**The records**
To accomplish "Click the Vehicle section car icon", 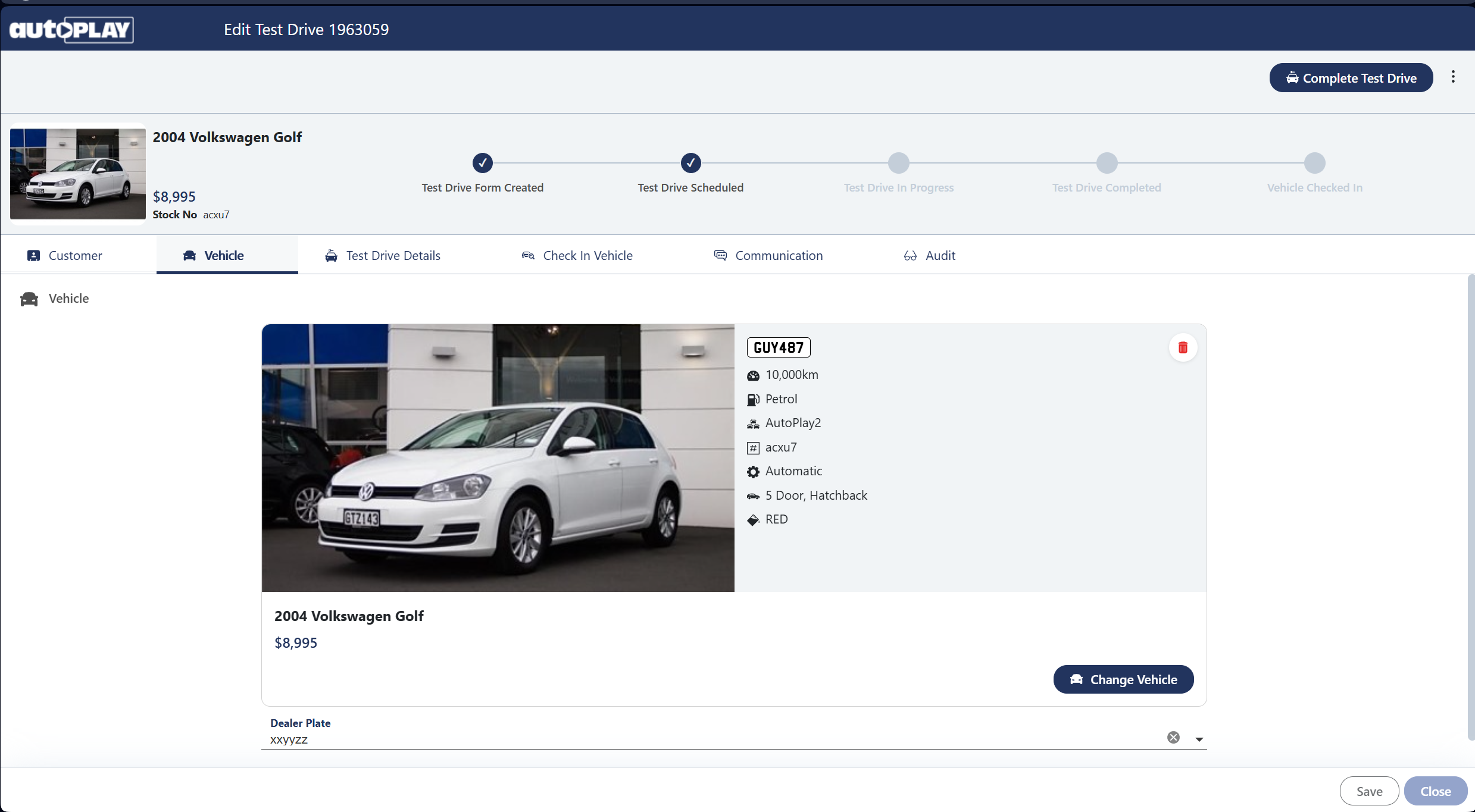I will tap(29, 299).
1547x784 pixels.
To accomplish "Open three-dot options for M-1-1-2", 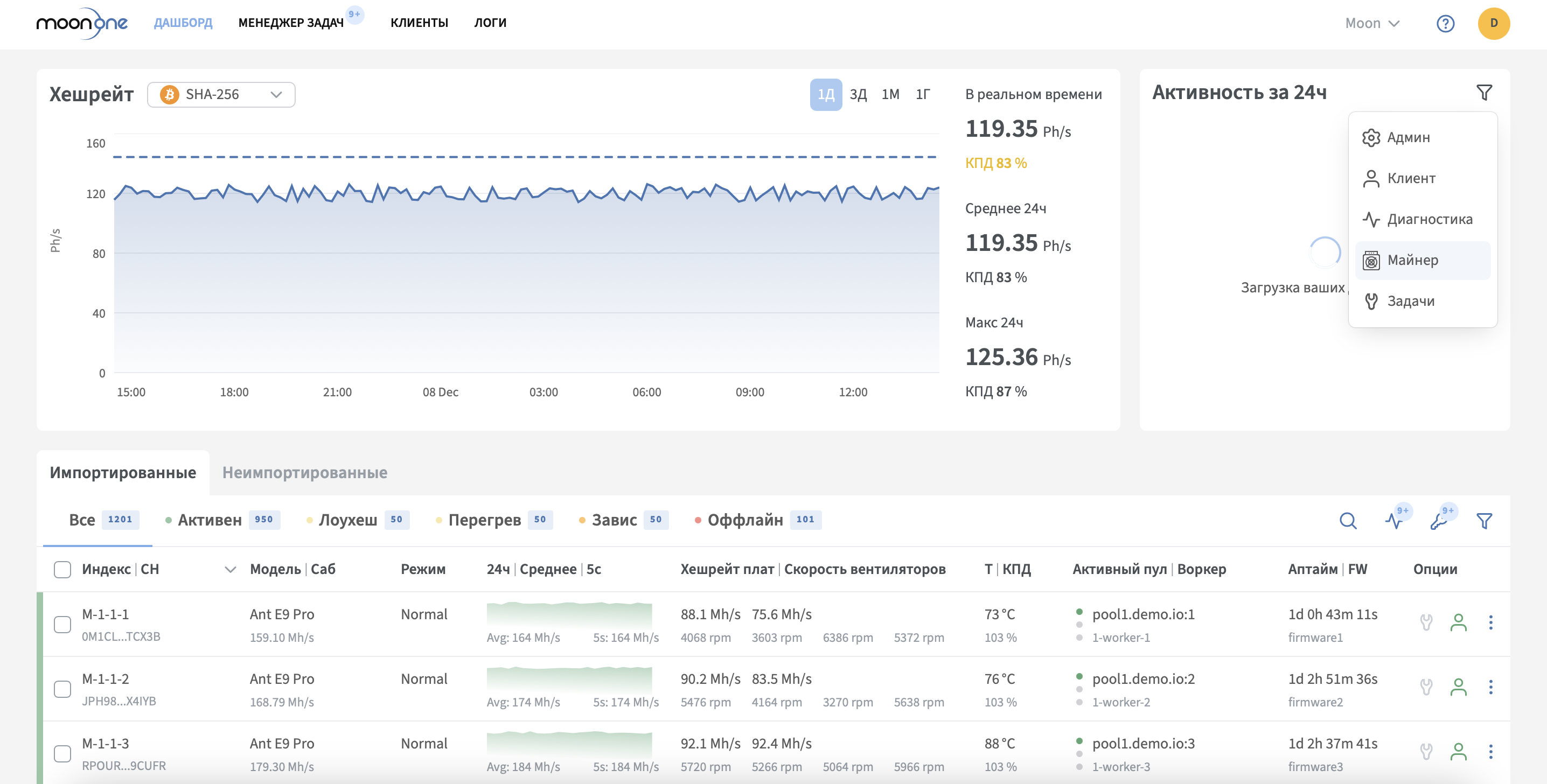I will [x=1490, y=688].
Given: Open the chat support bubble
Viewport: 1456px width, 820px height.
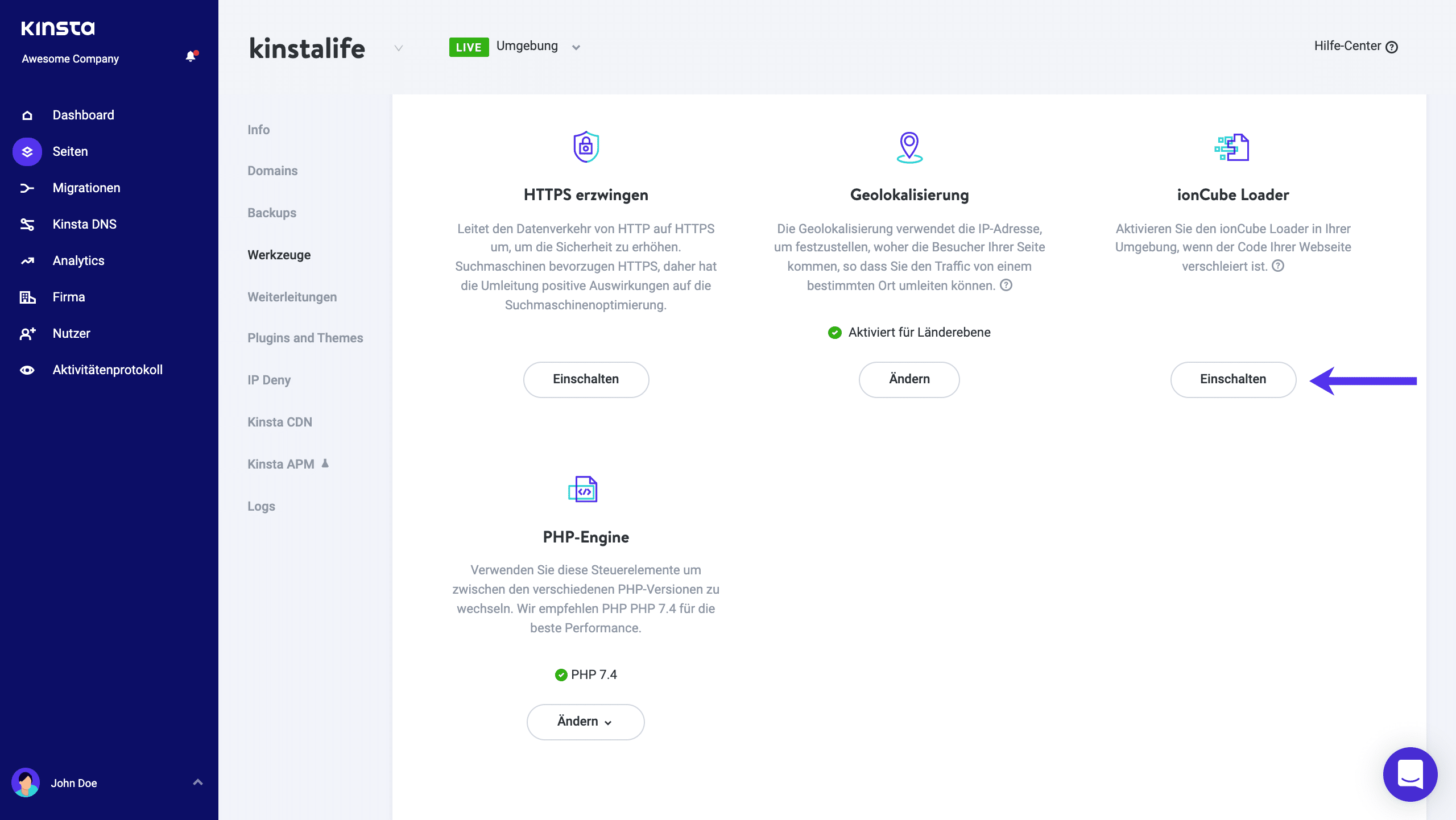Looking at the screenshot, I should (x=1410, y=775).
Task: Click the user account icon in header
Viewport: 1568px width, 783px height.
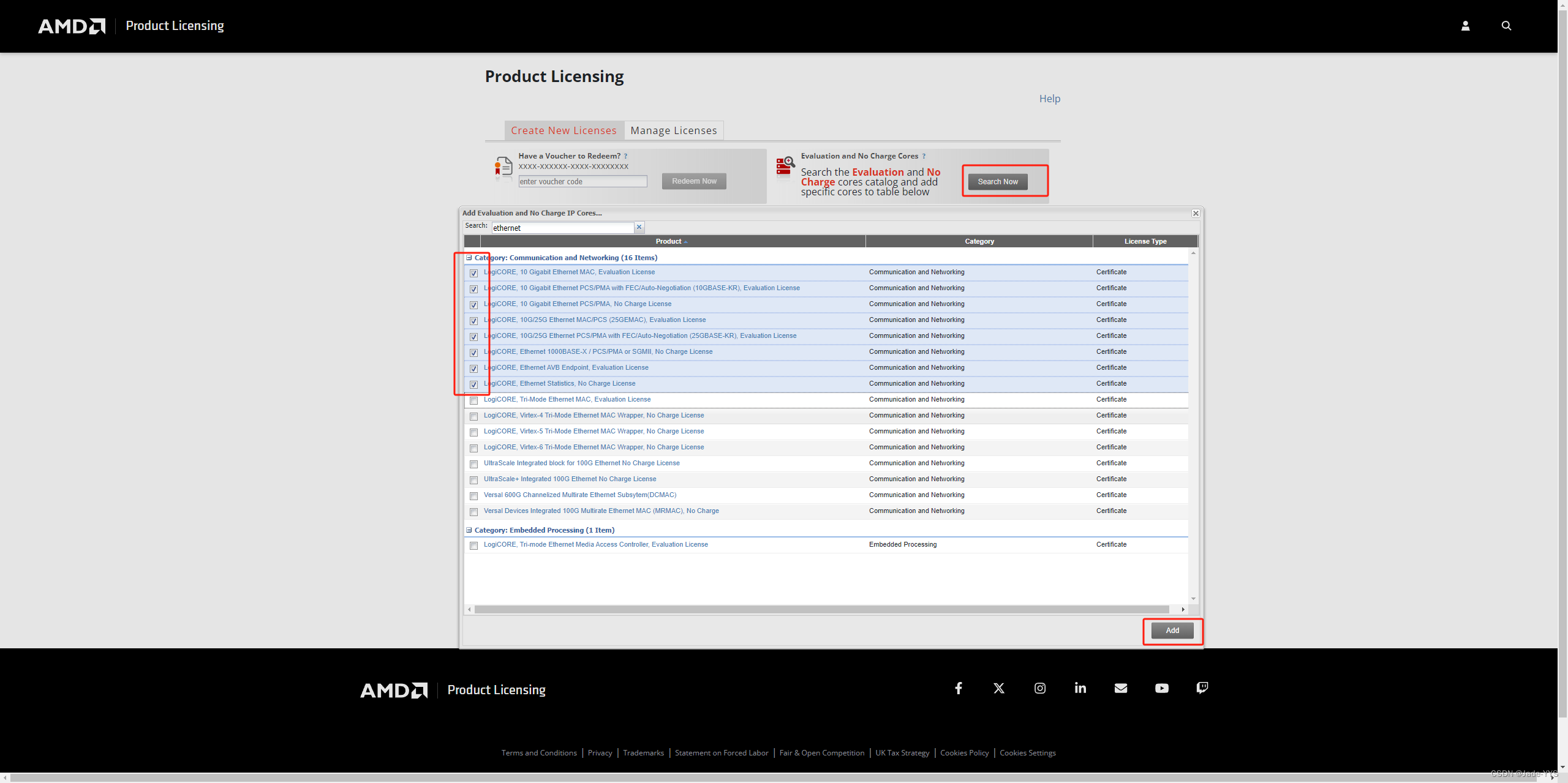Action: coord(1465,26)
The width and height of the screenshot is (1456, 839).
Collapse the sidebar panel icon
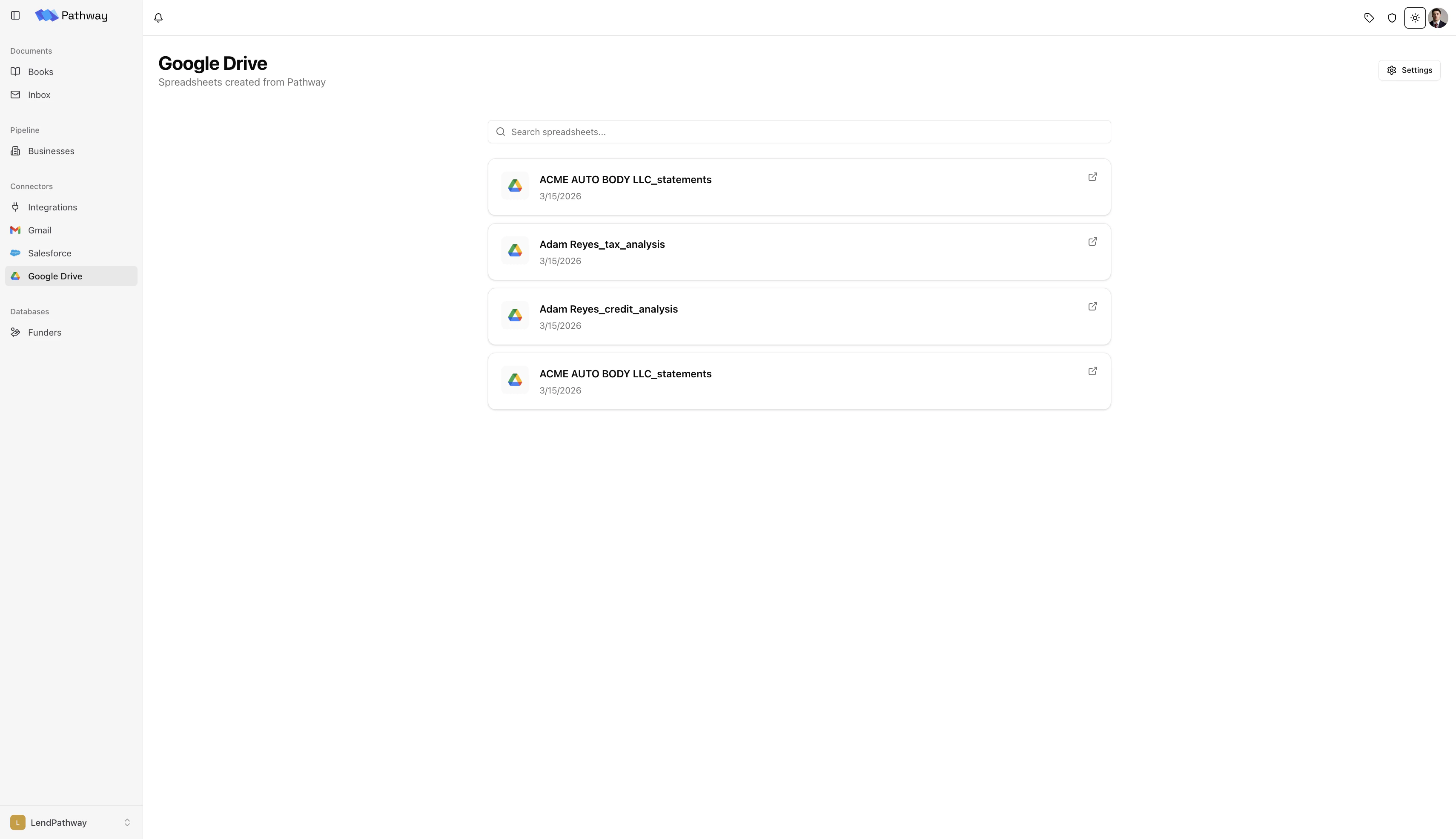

**What is needed**
Print, without pictures, exactly the lines from the one containing "Task: Click the user account icon in header" through the final line of the records above.

**Response**
Task: Click the user account icon in header
Viewport: 1568px width, 783px height.
Action: coord(1465,26)
The width and height of the screenshot is (1456, 839).
Collapse the sidebar panel icon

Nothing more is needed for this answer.